▶ _DIRECTIVES_:
1. Answer these from the article on the Philippine bond sale:
(a) What term do the global bonds have?
(b) Which body approved the bond float in principle?
(c) Which banks were named lead underwriters?
2. Write the next few sentences of the article on the Philippine bond sale, picking up after its final line.

▶ _TEXT SEGMENT_:
--------------------------------
RP to sell $1-B global bonds

- Des Ferriols -
The Philippines will sell as much as $1 billion in 25-year global bonds to help finance its budget deficit.

Market sources said investors had placed buying orders well in excess of $3 billion for the bonds, which initial guidance suggests will be priced to yield 6.6 percent, plus or minus five basis points.

The bonds, which the government has previously said will be used to help bridge a budget deficit, will be priced in New York later today (New York time).

Finance Secretary Margarito B. Teves told reporters that the bond float had earlier been approved in principle by the Bangko Sentral ng Pilipinas (BSP).

"We really cannot reveal much more than that because we have to comply with SEC rules that require us to keep everything quiet while the transaction is ongoing," Teves said.

The Philippines is Asia’s second-largest sovereign debt issuer after Japan. The latest bond issue would be due in January 2032. "Appetite for Philippine debt has been very strong especially if this is the only financing for the year," said Desmond Soon of Pacific Asset Management Co. in Singapore.

Officials said the National Government (NG) has mandated Citigroup, Credit Suisse and Deutsche Bank as lead underwriters for the issue.
--------------------------------
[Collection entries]

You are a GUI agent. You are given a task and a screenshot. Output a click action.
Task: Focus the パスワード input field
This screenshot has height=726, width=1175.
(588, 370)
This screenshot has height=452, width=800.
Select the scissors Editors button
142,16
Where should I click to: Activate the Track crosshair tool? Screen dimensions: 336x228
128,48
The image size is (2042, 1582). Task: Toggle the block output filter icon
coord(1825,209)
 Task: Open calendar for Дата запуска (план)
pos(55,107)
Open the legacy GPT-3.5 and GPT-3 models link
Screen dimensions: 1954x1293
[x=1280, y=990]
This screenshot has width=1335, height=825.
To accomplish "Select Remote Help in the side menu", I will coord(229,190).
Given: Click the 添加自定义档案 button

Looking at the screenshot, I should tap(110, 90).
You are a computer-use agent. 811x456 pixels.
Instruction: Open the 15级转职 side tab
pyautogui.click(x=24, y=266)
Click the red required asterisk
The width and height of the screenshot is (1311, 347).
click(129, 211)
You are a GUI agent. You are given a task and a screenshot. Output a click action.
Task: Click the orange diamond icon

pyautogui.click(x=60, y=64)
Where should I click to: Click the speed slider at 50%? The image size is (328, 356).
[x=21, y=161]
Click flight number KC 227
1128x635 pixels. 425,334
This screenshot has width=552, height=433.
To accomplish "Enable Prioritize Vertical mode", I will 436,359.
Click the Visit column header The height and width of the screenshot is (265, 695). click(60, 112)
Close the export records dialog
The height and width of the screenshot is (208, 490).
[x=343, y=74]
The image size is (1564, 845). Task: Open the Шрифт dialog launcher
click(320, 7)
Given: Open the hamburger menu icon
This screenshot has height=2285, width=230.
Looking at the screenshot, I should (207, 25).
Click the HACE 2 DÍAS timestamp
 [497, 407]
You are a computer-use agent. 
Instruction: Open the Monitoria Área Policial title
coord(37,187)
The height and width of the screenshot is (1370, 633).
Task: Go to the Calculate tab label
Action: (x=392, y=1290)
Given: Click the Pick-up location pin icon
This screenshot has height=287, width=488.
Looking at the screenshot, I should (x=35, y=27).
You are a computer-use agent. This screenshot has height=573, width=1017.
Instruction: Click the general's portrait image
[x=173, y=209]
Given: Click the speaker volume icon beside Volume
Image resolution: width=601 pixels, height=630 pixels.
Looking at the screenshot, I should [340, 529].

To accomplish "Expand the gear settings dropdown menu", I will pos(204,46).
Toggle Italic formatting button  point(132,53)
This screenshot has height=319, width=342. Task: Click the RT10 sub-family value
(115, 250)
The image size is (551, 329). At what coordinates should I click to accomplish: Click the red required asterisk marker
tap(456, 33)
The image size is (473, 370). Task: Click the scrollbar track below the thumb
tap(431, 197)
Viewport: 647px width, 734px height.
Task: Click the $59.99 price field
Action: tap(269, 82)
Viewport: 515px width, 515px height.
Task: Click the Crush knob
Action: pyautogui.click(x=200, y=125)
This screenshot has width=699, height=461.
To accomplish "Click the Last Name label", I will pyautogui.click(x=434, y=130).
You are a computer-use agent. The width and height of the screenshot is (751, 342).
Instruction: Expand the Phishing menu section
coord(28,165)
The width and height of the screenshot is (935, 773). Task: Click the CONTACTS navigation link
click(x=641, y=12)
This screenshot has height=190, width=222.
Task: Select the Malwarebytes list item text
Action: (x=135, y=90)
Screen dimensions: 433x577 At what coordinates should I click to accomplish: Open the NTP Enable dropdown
--------------------------------
▶ _RESULTS OF THE TASKS_:
1.
(a) 25 years
(b) The Bangko Sentral ng Pilipinas (BSP)
(c) Citigroup, Credit Suisse and Deutsche Bank

2.
The country plans to borrow $2.466 billion abroad this year, of which $1.466 billion will be in official development assistance loans and $1 billion in commercial borrowings.

Analysts said they believed the Philippines had decided to raise the $1 billion through one bond, rather than through separate deals with different maturities, to offer a more liquid issue which would be more appealing to investors.

The Bureau of Treasury (BTr) earlier said that the NG plans to borrow $2.466 billion from foreign creditors this year.

Once completed, the $1-billion bond issue would fill up the NG’s commercial borrowing requirement for 2007.
Lower rates
Yields on peso bonds fell to a record low last month after the BTr said it would cut local borrowings by about 15 percent to P208 billion. Higher revenue and spending curbs narrowed the country’s deficit in the first 11 months of 2006 to P58.3 billion, or less than half of the amount in the same period a year earlier.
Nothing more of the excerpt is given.